■ **ACTIVITY**
Filter the records for "Lanka" and keep each line that has it.
---+---
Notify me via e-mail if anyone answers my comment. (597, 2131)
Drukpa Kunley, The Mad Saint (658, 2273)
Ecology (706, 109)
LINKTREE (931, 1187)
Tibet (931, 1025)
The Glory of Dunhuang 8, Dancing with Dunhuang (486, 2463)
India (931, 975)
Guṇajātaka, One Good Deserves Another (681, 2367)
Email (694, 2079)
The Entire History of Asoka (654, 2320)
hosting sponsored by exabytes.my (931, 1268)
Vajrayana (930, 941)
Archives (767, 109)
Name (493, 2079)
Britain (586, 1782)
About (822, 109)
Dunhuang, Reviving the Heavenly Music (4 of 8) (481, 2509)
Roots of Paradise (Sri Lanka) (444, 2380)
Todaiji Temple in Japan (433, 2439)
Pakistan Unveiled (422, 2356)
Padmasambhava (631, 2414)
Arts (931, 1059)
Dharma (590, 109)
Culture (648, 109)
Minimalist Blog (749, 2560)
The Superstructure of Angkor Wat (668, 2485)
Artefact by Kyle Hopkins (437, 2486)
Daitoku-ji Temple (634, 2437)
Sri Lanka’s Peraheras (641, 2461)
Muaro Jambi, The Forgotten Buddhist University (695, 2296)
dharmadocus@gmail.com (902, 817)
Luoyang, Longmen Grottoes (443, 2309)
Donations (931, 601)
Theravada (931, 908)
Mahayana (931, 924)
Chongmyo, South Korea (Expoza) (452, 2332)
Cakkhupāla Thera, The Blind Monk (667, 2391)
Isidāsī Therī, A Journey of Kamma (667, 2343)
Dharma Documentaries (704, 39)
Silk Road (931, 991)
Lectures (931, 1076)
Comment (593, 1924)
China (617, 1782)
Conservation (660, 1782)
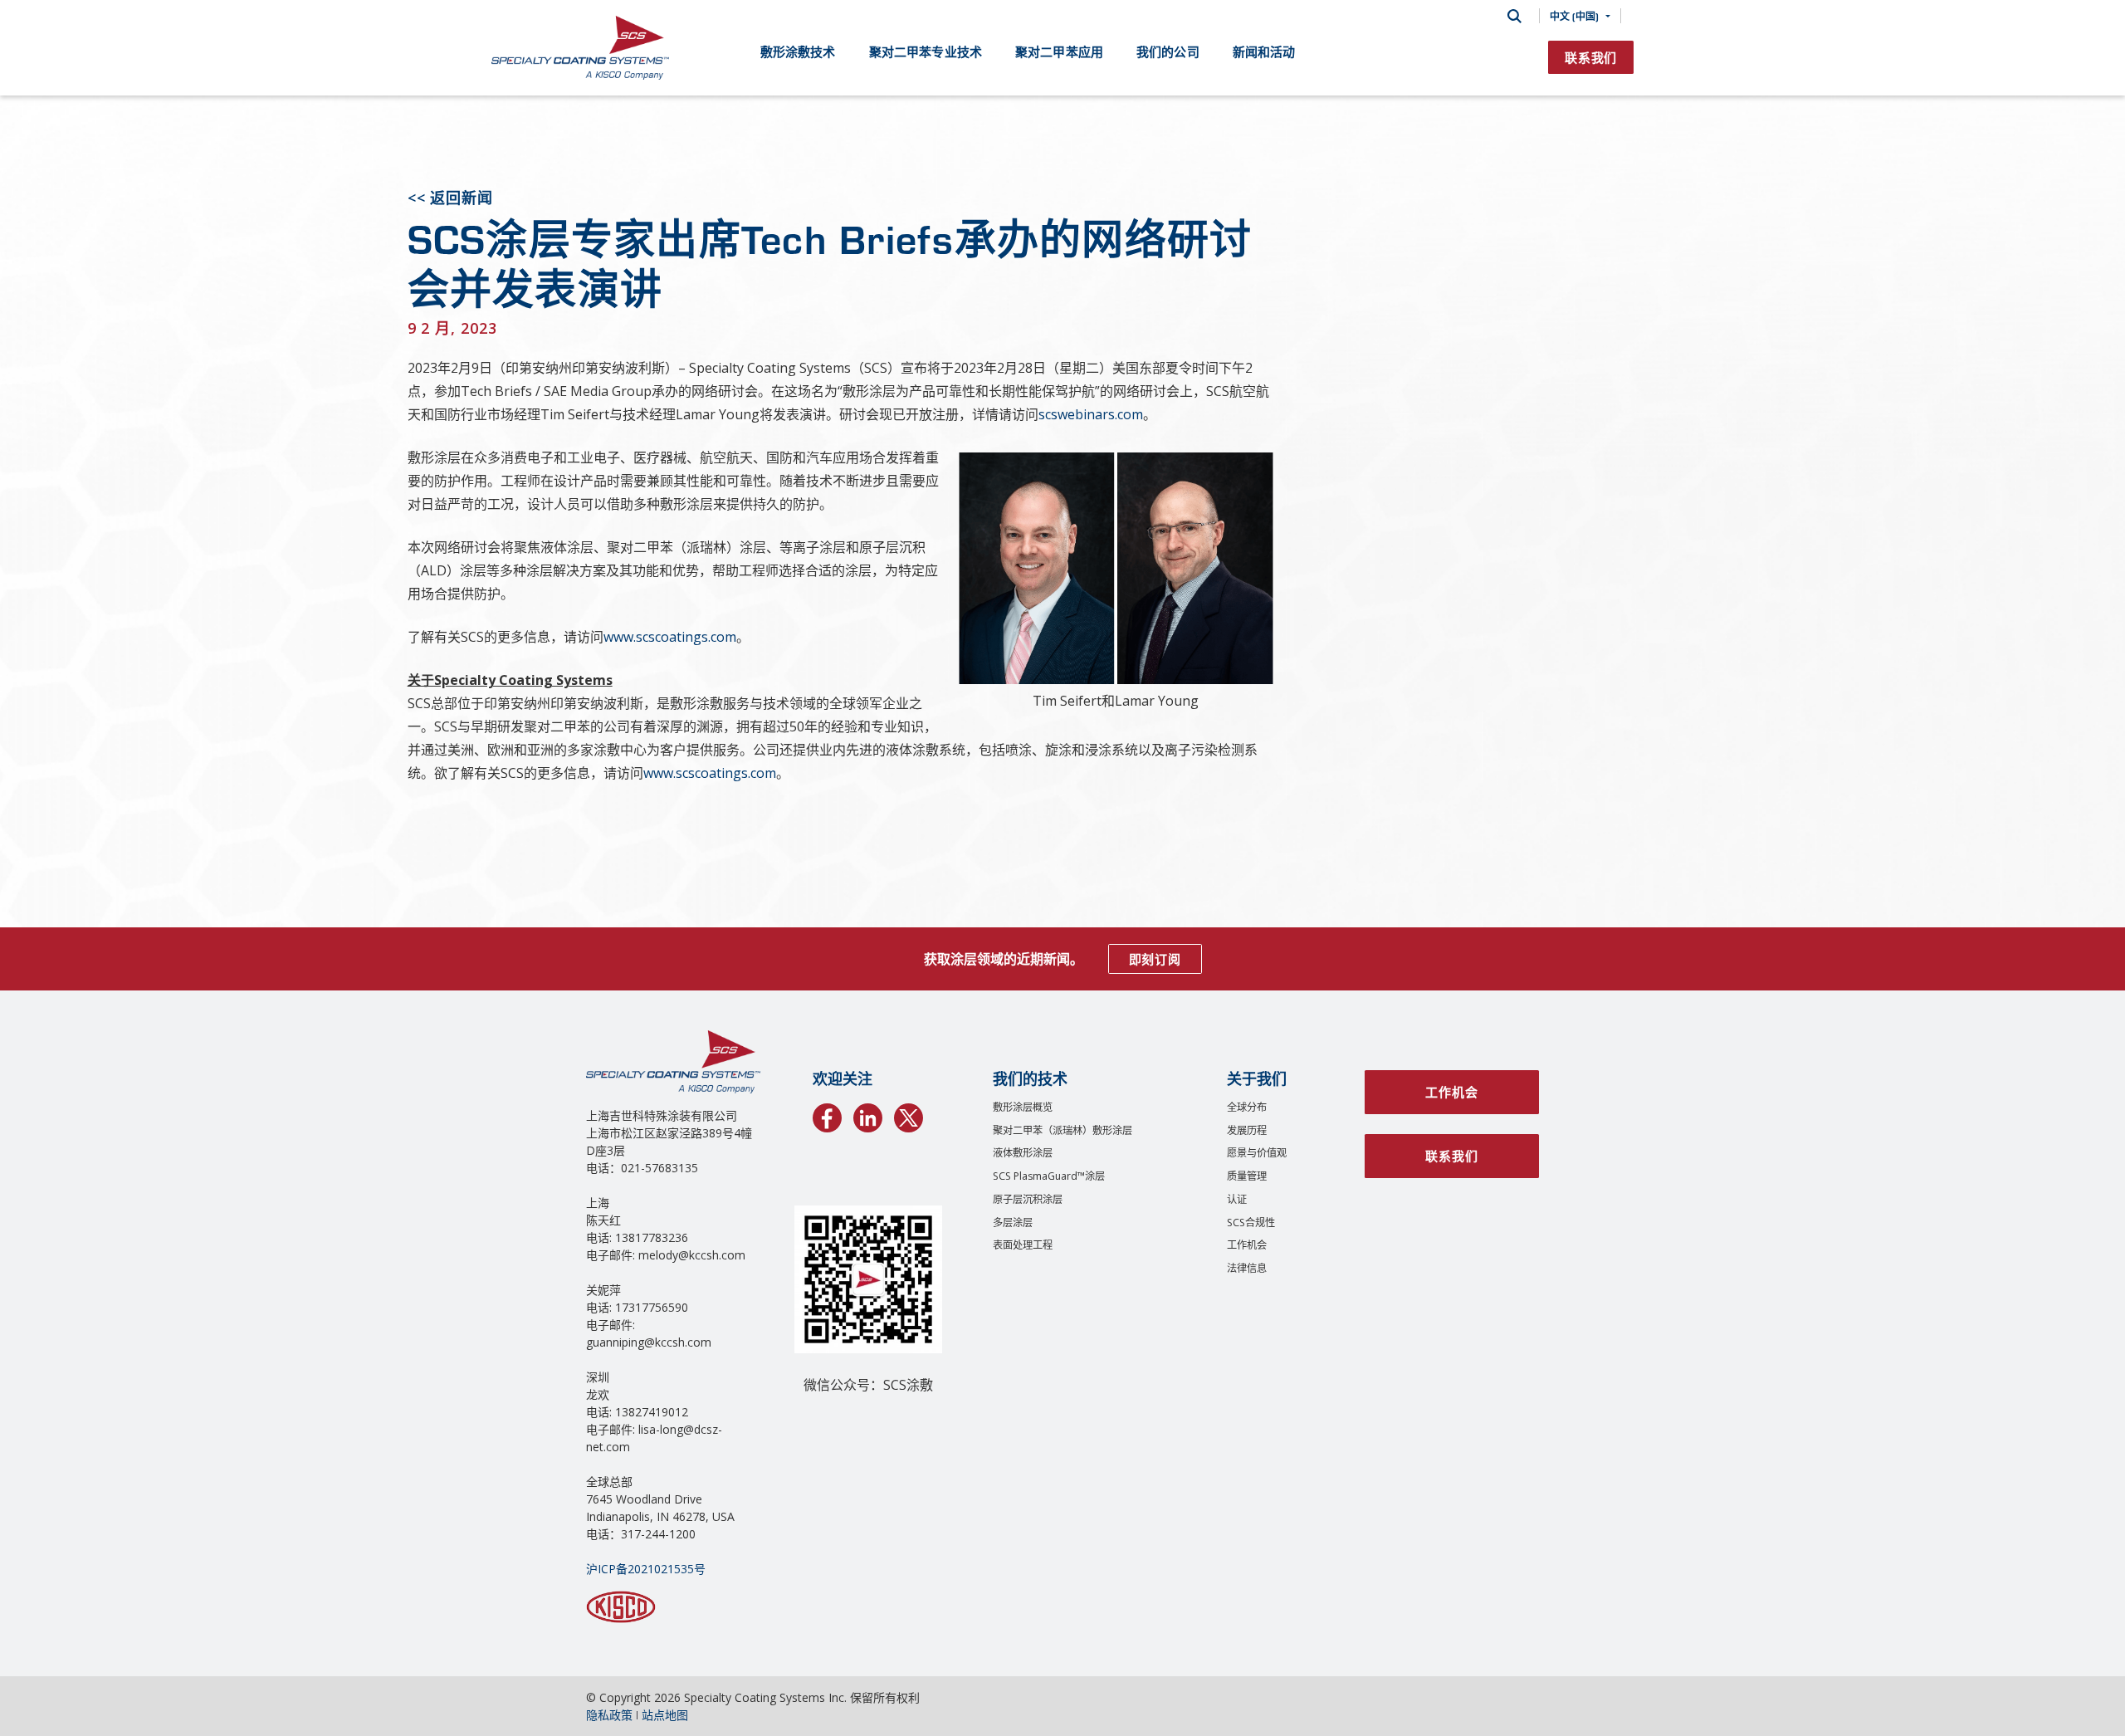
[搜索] (1514, 16)
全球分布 (1247, 1107)
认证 (1237, 1199)
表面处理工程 (1023, 1245)
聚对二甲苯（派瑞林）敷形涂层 (1062, 1130)
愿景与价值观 (1257, 1153)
---+---
■ **SOLUTION TO THIS PROBLEM**
Roots of Paradise (Sri Lanka) (444, 2380)
Sri Lanka’s Peraheras (641, 2461)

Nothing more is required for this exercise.